**TASK:**
Pick every line from the data below that contains the string "highlighted" and copy it.

**SUPPLIED RECORDS:**

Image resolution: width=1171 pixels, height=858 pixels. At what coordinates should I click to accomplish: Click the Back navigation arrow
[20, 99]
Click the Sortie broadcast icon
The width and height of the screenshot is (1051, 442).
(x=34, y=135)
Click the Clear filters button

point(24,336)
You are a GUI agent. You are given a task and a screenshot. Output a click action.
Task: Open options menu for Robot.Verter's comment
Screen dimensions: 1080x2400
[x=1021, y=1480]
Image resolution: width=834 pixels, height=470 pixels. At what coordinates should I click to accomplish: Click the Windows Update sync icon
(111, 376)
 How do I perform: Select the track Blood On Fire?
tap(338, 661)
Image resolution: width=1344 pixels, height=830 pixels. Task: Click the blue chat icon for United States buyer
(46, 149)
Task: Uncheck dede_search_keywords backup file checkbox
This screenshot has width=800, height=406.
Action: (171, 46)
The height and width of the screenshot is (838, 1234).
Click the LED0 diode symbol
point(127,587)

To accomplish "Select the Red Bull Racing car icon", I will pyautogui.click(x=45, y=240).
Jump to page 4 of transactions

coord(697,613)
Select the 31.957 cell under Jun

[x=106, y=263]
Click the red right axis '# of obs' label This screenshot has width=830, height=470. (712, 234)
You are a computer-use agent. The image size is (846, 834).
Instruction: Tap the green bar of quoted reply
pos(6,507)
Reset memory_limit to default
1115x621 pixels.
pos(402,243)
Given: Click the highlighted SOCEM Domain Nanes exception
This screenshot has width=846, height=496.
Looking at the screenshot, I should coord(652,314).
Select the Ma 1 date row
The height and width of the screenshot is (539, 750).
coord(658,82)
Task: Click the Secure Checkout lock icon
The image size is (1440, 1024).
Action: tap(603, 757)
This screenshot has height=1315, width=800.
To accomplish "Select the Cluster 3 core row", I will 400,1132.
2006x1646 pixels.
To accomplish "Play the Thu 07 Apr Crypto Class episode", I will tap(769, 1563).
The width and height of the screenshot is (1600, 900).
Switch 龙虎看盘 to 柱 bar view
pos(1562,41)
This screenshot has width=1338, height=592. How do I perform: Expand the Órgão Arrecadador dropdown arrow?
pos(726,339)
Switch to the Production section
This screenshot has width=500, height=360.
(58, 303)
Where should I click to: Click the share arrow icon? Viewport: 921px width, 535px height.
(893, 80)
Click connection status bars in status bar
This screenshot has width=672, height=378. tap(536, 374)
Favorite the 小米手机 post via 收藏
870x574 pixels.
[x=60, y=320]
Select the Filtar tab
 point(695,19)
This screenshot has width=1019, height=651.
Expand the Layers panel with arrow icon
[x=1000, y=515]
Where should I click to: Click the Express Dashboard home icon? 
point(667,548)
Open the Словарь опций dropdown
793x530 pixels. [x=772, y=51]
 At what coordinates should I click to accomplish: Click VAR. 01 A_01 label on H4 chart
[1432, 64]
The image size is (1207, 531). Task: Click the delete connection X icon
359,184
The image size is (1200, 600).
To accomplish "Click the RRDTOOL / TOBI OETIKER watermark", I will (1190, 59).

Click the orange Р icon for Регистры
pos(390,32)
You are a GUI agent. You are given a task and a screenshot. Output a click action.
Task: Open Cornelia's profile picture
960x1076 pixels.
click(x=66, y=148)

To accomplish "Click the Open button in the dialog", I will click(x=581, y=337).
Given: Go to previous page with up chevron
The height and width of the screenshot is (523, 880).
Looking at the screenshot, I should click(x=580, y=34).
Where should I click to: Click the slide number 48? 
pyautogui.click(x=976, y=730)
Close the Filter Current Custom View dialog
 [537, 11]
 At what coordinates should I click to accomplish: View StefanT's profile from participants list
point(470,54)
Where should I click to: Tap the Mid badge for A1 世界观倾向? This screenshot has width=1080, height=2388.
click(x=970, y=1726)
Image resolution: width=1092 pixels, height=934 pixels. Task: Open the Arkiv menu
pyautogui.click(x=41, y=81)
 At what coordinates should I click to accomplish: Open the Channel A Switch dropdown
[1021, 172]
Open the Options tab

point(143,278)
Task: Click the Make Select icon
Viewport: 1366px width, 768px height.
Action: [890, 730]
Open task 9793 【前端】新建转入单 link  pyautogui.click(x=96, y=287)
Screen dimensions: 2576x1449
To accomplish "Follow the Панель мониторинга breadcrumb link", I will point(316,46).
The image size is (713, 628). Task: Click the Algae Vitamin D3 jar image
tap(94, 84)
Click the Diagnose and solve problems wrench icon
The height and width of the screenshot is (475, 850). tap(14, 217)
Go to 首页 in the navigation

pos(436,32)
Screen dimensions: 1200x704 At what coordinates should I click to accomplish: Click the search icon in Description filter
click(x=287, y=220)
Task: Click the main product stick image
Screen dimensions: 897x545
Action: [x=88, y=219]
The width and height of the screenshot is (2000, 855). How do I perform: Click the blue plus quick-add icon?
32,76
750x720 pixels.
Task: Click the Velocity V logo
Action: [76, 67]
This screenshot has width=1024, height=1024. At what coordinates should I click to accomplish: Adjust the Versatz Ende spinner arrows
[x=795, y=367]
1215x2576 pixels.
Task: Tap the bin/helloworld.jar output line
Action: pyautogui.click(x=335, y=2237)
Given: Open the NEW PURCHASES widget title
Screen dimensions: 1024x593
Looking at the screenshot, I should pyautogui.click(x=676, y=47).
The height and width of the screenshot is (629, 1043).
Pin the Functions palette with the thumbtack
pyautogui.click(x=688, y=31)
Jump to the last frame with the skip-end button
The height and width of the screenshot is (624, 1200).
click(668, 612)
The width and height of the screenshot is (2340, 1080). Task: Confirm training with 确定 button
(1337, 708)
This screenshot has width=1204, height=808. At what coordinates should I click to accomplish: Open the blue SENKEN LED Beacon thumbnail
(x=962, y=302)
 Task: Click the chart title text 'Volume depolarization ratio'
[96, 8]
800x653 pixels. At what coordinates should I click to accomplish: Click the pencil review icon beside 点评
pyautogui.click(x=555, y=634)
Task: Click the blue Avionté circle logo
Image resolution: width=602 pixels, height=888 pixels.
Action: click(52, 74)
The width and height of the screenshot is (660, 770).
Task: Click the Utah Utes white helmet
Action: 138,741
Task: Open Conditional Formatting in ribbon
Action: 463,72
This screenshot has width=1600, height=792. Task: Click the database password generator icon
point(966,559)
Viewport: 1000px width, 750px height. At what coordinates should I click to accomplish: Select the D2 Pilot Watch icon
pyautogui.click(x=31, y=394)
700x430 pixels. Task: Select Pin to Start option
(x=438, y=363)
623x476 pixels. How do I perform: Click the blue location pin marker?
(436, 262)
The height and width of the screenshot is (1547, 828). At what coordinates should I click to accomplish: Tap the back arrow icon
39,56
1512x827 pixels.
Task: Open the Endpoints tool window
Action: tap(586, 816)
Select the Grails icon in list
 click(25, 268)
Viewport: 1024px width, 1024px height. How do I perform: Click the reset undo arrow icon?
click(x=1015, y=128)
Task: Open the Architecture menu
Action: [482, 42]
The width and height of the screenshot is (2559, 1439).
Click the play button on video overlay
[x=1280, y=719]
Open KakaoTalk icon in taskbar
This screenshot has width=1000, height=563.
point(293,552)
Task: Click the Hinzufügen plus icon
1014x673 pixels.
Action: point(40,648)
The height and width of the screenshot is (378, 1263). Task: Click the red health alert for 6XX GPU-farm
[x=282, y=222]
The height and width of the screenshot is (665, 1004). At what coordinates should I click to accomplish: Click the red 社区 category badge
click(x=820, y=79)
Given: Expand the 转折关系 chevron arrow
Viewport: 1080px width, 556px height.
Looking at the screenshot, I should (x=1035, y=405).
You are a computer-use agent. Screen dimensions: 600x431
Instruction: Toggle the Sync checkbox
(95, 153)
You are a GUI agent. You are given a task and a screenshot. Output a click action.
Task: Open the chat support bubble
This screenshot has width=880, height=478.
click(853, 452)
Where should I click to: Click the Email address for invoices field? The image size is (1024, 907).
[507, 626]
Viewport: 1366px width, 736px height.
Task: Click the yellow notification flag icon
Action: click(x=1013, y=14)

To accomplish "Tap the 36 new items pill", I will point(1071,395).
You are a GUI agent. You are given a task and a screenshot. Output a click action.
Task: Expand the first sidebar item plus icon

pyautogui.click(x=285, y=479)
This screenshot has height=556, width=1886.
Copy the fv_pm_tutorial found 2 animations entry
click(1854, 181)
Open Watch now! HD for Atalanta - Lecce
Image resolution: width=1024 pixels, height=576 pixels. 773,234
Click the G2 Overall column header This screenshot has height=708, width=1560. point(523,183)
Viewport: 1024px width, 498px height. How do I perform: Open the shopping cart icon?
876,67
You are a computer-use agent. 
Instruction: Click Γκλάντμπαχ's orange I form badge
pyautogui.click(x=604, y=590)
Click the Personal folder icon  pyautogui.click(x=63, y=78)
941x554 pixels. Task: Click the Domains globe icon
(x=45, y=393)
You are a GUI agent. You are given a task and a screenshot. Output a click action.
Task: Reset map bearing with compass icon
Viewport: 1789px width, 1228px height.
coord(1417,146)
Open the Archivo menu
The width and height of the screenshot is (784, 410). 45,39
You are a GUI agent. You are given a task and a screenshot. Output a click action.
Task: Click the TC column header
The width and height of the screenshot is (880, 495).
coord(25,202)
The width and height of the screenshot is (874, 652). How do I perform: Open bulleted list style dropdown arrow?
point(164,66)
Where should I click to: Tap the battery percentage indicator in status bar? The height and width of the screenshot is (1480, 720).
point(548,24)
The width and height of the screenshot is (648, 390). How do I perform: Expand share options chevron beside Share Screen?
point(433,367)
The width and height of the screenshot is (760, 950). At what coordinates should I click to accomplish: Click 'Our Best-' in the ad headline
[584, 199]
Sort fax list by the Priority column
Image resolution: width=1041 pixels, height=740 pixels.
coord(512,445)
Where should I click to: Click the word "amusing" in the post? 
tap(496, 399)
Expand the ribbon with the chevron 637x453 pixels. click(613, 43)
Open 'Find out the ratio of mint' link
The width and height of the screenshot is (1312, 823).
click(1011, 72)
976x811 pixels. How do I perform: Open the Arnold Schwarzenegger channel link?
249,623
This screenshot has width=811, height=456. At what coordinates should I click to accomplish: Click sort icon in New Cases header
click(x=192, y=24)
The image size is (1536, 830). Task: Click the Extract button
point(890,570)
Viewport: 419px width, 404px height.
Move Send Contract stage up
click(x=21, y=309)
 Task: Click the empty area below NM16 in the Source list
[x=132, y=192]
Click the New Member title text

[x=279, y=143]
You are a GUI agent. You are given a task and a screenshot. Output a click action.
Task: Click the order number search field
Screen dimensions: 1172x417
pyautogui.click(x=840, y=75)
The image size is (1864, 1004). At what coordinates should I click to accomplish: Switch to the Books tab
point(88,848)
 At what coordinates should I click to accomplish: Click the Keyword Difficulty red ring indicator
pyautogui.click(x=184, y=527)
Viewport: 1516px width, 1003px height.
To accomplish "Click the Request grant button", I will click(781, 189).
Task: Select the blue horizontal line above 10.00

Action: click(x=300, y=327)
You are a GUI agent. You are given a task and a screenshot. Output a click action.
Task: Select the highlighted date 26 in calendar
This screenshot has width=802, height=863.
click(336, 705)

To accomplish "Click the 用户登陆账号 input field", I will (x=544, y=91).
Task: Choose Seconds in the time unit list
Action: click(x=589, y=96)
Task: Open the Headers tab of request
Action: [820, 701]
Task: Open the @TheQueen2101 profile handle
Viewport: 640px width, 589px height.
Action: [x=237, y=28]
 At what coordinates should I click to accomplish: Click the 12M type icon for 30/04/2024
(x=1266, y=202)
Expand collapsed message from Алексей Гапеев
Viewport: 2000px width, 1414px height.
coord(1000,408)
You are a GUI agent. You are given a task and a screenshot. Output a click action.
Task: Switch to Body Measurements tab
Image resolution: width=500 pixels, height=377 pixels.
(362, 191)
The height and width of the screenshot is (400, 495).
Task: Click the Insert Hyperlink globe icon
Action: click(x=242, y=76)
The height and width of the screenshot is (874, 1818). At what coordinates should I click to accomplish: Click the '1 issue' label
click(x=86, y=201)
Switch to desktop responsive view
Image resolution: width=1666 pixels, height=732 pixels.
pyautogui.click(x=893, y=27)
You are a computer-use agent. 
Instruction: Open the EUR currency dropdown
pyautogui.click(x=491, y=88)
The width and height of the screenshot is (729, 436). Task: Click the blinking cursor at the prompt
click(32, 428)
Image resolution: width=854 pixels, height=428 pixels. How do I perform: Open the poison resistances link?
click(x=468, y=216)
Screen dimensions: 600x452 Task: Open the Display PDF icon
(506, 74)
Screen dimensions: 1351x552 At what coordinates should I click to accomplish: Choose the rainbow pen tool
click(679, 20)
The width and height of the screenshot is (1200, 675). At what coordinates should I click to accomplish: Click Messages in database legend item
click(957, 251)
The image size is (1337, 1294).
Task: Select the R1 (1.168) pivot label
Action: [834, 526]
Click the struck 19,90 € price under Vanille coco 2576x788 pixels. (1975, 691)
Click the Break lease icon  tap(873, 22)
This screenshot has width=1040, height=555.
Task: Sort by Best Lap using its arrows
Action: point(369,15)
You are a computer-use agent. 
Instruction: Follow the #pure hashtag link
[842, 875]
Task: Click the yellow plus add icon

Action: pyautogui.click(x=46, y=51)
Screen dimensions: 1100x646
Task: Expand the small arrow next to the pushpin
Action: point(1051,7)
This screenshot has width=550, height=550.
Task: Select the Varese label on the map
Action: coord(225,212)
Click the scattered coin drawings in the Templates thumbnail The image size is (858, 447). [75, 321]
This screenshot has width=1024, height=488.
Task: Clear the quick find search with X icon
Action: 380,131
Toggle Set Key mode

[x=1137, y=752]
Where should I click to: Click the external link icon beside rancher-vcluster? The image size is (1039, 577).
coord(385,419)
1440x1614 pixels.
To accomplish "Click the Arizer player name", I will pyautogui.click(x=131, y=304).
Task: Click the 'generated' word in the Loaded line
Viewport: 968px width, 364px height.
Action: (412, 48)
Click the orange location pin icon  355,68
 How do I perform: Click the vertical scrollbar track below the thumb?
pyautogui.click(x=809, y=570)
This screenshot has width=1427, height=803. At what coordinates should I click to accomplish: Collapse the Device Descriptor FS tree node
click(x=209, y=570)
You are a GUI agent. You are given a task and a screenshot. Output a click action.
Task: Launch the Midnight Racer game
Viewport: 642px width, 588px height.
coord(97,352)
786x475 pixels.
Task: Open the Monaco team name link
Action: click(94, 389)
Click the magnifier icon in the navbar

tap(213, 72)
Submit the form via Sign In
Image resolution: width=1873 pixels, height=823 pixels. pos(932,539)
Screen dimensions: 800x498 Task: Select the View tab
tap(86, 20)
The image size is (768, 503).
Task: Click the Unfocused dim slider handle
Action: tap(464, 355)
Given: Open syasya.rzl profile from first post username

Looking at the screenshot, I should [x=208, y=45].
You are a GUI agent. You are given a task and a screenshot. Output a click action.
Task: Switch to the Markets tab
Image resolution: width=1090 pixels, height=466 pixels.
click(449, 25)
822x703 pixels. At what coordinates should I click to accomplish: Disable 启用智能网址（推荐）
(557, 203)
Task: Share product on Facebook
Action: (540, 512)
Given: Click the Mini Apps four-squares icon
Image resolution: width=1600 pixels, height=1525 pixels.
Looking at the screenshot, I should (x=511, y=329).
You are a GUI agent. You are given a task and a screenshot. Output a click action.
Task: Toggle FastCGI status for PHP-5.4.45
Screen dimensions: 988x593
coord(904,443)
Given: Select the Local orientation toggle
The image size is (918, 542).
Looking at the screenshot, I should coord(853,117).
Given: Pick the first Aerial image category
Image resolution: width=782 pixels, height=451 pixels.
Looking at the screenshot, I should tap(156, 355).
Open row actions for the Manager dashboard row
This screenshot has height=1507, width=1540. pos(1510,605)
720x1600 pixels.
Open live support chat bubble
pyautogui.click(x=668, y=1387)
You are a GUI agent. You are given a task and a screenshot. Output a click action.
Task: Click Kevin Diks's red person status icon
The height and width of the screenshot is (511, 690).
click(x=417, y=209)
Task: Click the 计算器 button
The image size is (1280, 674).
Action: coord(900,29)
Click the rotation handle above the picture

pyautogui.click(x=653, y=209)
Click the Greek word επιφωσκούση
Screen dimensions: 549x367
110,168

**EXPECTED ANSWER:**
Given: Click the highlighted SOCEM Domain Nanes exception
Task: Select the highlighted date 26 in calendar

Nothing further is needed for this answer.